Total performing TDRs  62,888  61,189  64,768  1,699  (1,880)
           
Total TDRs  $ 63,716  $ 64,093  $ 69,781  $ (377)  $ (6,065)

During the third quarter of 2013, TDRs decreased $377,000 to $63.7 million, compared to $64.1 million at June 30, 2013. At September 30, 2013, $62.9 million or 98.7% of TDRs were performing in accordance with their repayment terms.

Net interest income for the third quarter of 2013 decreased $60,000 to $7.7 million, compared to the second quarter of 2013, and increased $534,000 from the same quarter in 2012. Net interest income for the nine months ended September 30, 2013 increased $757,000 to $22.9 million, compared to $22.2 million for the same period in 2012.

Interest income for the third quarter of 2013 decreased $608,000 compared to the same quarter in 2012, due in part to the decline in yields on the loan portfolio during this sustained low interest rate environment resulting in a significant number of loans refinancing at lower rates.

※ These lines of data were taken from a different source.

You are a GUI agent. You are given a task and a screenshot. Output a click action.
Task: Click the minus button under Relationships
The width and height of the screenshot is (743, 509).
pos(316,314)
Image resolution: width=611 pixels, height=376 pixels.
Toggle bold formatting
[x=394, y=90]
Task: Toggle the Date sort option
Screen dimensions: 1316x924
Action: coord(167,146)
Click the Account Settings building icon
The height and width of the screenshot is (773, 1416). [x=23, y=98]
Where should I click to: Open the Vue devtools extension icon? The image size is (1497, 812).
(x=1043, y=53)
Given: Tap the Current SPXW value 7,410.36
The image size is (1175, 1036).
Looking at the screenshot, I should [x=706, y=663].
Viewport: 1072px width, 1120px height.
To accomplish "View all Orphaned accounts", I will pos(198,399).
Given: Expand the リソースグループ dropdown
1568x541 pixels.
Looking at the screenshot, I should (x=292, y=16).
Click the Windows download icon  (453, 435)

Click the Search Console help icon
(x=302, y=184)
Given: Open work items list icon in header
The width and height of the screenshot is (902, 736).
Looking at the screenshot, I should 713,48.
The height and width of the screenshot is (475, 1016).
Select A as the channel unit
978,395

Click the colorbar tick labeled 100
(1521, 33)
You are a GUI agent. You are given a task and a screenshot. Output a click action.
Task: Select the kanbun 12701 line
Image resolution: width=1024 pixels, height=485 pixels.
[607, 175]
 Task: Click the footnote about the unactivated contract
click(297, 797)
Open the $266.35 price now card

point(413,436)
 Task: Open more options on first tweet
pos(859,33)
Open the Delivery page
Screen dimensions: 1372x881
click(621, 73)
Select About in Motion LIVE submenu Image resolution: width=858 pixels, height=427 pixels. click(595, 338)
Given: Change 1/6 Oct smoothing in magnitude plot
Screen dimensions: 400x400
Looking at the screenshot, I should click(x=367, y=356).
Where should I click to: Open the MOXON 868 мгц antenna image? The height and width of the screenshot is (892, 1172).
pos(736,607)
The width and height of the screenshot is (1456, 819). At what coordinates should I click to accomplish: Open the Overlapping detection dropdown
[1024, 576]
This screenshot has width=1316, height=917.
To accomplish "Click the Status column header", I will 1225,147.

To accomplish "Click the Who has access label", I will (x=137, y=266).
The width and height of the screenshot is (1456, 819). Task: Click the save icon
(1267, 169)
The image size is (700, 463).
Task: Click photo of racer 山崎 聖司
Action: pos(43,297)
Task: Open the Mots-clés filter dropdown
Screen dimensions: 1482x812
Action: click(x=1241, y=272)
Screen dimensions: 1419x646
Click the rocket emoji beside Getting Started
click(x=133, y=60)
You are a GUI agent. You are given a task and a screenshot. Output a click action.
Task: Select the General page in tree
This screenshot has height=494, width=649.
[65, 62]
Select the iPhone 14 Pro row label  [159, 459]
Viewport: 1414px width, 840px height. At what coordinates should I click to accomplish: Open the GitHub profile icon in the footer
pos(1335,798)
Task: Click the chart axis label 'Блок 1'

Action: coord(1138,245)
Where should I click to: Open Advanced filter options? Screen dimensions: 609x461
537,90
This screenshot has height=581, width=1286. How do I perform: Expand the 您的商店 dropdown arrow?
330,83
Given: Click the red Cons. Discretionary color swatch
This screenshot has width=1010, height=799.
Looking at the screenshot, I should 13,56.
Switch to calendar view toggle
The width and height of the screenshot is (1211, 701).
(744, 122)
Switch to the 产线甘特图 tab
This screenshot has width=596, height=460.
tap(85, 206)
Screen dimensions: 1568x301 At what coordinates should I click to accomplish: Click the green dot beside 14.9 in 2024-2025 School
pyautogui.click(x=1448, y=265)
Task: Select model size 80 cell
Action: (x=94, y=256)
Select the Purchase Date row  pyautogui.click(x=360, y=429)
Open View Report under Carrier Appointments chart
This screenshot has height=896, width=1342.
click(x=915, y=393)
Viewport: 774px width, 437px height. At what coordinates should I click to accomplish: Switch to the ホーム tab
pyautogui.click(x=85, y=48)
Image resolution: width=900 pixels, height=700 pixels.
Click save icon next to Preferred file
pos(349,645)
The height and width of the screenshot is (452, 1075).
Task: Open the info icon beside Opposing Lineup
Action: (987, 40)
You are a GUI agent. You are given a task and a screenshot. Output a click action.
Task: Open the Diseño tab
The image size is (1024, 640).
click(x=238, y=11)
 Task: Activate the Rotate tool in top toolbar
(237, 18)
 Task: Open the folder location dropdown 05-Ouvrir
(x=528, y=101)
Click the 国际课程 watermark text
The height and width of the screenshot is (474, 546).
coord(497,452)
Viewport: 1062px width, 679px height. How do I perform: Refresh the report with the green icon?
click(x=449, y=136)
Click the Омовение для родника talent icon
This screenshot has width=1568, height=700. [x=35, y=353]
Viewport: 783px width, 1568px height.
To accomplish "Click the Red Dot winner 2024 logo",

Interest expense decreased $1.1 million compared to the same quarter in 2012 primarily due to decreases in the average balance of both certificates of deposit and Federal Home Loan Bank of Seattle ("FHLB") advances, and a lower cost of funds. The average balance of our certificates of deposit and FHLB advances decreased $80.9 million and $9.1 million, respectively, during the third quarter of 2013 compared to the third quarter of 2012. The change in the average balances of certificates of deposit between these periods accounted for $368,000 of the decrease in interest expense, while $362,000 of the decline was due to the repricing of the certificates at lower market rates. We have priced our certificate of deposit accounts to reflect the lower interest rate environment, which has contributed to the decrease in the average balance as some of our customers have elected to withdraw their funds to invest in higher yielding non-deposit investment products. Interest expense on FHLB advances increased slightly compared to the quarter ended June 30, 2013 due to the change in the average balance outstanding. The decrease in interest expense for FHLB advances during the quarter compared to the third quarter one year ago was due to a $57,000 decrease in the average balance for FHLB advances and a $311,000 decrease in the average cost resulting from the refinance and prepayment of certain advances during the first quarter of 2013.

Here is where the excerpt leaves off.